Exercise requirements:
Find "Task: Click the top" and "The width and height of the screenshot is (1238, 862)." in the records below. Copy the lines holding them and every line between, exactly, and no others.

Start of Data extract

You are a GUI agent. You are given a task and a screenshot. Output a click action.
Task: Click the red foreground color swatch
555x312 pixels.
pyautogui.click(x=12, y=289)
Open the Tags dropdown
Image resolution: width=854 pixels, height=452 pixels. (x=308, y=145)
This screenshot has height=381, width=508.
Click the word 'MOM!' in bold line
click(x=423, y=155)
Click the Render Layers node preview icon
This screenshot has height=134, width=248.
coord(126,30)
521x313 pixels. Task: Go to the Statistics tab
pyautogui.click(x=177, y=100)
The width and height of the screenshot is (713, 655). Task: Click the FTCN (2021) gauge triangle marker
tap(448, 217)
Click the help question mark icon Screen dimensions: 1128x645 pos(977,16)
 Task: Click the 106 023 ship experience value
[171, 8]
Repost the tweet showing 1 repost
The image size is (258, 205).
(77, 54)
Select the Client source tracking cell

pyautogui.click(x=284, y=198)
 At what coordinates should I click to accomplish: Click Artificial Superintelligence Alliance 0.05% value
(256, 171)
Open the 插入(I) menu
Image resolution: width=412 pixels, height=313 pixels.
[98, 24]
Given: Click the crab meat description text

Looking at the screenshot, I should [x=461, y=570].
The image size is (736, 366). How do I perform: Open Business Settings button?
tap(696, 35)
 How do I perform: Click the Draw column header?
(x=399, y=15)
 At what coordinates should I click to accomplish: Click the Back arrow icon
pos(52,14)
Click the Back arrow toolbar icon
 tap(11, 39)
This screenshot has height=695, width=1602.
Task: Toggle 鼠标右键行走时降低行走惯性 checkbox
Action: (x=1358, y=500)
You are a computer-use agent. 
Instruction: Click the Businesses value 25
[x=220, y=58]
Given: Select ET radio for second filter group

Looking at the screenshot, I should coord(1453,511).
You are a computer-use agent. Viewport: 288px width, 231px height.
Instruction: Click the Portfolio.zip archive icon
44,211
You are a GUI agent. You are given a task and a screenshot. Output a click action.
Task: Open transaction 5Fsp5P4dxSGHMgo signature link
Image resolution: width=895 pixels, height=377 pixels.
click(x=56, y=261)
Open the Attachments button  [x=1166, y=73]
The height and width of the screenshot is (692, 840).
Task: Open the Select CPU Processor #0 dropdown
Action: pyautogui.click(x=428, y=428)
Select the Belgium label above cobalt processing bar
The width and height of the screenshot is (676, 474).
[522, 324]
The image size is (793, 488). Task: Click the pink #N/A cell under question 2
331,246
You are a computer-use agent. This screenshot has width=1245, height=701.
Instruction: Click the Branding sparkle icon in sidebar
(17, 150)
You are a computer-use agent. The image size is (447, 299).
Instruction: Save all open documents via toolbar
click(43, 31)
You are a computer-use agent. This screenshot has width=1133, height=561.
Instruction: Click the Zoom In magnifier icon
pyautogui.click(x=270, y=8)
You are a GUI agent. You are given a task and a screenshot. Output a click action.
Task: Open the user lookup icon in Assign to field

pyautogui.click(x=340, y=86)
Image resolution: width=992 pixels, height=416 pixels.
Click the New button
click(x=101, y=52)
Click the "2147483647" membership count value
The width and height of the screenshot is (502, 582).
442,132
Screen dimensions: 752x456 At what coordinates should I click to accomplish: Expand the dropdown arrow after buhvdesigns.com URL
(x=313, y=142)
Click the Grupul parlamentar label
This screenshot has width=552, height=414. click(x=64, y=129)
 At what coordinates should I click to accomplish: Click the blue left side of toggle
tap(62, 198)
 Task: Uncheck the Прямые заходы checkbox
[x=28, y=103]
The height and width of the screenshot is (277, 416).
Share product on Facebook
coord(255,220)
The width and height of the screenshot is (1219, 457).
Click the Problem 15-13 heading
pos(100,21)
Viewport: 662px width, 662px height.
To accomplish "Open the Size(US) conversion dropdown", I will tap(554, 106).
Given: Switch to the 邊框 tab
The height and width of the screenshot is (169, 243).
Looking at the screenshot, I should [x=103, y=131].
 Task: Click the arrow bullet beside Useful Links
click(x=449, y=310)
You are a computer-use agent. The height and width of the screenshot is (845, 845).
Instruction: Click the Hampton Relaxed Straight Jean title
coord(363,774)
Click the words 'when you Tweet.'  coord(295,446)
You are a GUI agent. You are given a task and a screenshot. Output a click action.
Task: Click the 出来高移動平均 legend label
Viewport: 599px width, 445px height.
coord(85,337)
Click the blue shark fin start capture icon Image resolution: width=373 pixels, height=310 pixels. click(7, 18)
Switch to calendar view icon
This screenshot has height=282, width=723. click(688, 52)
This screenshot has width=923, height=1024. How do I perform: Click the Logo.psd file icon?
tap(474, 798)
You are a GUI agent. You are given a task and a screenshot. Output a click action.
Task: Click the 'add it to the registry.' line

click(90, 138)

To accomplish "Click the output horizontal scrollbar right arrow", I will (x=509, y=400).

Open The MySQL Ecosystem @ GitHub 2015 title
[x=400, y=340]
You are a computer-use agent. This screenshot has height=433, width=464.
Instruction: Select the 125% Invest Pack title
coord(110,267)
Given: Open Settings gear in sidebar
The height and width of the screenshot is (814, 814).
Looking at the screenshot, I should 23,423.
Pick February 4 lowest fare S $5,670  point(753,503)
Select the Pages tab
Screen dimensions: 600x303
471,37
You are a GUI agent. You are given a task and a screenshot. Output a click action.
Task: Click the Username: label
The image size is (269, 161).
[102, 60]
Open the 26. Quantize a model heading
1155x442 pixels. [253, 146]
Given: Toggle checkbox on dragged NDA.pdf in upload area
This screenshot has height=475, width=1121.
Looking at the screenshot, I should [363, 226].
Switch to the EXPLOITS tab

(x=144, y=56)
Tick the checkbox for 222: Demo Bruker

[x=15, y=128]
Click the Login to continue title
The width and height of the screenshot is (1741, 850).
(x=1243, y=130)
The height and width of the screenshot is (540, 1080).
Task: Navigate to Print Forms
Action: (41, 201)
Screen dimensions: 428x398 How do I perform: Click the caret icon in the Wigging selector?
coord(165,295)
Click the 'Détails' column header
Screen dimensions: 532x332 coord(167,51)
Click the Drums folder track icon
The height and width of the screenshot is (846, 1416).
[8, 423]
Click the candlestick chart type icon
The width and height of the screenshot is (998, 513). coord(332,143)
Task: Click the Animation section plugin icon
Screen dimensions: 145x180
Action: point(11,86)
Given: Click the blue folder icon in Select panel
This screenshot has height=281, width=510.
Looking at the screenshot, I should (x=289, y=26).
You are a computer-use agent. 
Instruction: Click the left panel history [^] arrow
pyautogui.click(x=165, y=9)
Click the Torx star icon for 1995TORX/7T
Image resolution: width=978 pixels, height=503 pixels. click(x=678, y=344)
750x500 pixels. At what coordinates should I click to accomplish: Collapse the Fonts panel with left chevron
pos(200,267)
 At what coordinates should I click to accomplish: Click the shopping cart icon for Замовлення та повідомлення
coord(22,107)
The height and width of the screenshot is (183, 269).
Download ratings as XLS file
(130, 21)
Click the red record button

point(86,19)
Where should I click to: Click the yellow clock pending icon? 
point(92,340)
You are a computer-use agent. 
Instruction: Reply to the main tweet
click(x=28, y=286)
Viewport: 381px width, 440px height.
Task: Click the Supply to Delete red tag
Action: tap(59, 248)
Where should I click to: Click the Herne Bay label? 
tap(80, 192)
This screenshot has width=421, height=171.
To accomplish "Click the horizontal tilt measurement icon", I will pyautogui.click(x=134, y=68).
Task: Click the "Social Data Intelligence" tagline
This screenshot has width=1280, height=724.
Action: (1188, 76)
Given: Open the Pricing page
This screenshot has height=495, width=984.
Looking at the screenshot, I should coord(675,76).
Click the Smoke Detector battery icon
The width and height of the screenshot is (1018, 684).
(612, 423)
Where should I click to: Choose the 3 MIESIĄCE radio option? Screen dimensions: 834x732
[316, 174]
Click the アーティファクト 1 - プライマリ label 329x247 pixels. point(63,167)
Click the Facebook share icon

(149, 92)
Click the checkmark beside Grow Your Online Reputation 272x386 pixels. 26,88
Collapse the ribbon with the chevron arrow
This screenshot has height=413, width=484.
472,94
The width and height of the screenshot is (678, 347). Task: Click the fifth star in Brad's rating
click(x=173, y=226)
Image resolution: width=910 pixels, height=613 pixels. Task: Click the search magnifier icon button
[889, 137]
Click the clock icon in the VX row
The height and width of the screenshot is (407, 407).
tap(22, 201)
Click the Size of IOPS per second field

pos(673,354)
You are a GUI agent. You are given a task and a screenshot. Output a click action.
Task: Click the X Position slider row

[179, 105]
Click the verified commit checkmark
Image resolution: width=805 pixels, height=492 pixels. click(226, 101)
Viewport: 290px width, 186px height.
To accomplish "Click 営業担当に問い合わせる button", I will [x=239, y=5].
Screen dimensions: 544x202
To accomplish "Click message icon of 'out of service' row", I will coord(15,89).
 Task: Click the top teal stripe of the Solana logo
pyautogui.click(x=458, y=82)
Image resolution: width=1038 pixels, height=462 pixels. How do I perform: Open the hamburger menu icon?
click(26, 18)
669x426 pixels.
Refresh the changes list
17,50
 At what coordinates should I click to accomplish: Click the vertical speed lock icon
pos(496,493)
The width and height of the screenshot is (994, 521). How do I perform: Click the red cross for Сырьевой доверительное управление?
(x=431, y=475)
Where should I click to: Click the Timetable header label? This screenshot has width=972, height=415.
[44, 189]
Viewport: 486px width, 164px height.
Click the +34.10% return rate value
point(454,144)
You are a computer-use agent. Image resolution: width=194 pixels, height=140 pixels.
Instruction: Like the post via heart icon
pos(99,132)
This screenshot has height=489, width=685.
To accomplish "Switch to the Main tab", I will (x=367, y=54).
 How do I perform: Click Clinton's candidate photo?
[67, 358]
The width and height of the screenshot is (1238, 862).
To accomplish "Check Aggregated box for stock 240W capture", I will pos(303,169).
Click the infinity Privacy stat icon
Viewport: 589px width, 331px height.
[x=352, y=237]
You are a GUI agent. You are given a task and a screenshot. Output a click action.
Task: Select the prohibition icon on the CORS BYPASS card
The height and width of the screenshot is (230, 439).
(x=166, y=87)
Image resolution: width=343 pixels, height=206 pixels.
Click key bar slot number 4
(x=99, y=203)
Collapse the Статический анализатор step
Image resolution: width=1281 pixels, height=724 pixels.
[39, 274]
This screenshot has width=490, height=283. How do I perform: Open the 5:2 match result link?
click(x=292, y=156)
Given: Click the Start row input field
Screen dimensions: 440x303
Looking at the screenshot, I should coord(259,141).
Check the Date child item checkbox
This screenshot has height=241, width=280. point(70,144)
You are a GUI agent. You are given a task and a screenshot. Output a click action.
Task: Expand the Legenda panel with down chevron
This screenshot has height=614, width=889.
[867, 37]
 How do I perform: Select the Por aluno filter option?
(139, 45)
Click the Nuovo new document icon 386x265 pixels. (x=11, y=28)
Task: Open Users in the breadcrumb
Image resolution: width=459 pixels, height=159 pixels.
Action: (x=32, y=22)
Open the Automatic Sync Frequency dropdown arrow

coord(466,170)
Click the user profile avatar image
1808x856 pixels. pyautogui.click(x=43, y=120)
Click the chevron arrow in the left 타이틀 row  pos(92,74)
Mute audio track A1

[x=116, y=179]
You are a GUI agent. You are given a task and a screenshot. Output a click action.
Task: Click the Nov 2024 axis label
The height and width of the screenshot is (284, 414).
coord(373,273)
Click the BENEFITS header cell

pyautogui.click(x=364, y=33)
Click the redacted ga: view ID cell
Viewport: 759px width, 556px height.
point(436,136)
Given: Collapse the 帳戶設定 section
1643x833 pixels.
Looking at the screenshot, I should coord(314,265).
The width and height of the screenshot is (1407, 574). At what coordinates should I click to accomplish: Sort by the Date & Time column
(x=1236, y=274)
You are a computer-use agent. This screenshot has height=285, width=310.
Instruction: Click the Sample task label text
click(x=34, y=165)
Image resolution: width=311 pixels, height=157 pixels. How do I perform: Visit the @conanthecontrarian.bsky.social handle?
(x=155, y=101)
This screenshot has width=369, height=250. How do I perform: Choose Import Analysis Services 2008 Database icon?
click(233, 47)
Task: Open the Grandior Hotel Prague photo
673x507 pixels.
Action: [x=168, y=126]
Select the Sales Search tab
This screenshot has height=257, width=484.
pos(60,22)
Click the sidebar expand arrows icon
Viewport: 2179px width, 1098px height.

End of Data extract

Answer area:
 Task: Click the top teal stripe of the Solana logo
pyautogui.click(x=458, y=82)
Image resolution: width=1038 pixels, height=462 pixels. How do I perform: Open the hamburger menu icon?
click(26, 18)
669x426 pixels.
Refresh the changes list
17,50
 At what coordinates should I click to accomplish: Click the vertical speed lock icon
pos(496,493)
The width and height of the screenshot is (994, 521). How do I perform: Click the red cross for Сырьевой доверительное управление?
(x=431, y=475)
Where should I click to: Click the Timetable header label? This screenshot has width=972, height=415.
[44, 189]
Viewport: 486px width, 164px height.
Click the +34.10% return rate value
point(454,144)
You are a computer-use agent. Image resolution: width=194 pixels, height=140 pixels.
Instruction: Like the post via heart icon
pos(99,132)
This screenshot has height=489, width=685.
To accomplish "Switch to the Main tab", I will (x=367, y=54).
 How do I perform: Click Clinton's candidate photo?
[67, 358]
The width and height of the screenshot is (1238, 862).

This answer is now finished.